-- WRITTEN EXERCISE --
Can you recast the material as a numbered list, starting at the line that contains "Image resolution: width=756" and ending at the line that contains "(x=1139, y=778)", with any blank lines left out?

— Start of EXERCISE INPUT —

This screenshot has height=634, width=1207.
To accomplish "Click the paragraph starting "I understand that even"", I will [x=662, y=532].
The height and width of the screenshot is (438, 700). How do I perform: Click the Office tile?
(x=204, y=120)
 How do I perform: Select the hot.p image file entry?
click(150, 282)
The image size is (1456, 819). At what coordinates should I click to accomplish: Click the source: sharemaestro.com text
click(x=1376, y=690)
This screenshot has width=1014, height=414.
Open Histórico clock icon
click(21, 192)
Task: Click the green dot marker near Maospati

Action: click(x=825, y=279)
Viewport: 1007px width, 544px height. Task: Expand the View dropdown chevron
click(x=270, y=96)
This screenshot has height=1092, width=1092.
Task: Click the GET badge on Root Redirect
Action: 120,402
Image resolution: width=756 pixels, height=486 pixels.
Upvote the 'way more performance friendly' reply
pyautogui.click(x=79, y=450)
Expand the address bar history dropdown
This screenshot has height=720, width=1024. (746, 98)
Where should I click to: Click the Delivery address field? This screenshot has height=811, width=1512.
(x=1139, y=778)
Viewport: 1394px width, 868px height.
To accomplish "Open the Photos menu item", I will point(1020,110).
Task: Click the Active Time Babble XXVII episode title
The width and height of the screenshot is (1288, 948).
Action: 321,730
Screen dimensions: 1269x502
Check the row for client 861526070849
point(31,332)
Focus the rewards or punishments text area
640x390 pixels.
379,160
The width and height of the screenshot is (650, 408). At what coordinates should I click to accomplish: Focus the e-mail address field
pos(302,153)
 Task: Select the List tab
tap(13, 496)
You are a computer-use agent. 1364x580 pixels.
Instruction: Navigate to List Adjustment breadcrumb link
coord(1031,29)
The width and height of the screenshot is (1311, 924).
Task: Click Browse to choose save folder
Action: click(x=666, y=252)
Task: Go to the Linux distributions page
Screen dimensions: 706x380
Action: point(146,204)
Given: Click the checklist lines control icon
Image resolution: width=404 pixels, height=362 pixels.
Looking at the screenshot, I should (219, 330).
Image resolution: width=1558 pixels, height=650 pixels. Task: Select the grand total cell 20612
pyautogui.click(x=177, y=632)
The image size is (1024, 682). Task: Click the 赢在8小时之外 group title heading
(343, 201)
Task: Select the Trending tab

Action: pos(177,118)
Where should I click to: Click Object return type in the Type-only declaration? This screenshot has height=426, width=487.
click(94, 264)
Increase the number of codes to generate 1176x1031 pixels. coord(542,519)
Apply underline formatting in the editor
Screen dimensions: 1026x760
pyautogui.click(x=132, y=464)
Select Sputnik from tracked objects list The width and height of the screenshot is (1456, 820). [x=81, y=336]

— End of EXERCISE INPUT —

-- COMPLETED TASK --
1. Image resolution: width=756 pixels, height=486 pixels.
2. Upvote the 'way more performance friendly' reply
3. pyautogui.click(x=79, y=450)
4. Expand the address bar history dropdown
5. This screenshot has height=720, width=1024. (746, 98)
6. Where should I click to: Click the Delivery address field? This screenshot has height=811, width=1512.
7. (x=1139, y=778)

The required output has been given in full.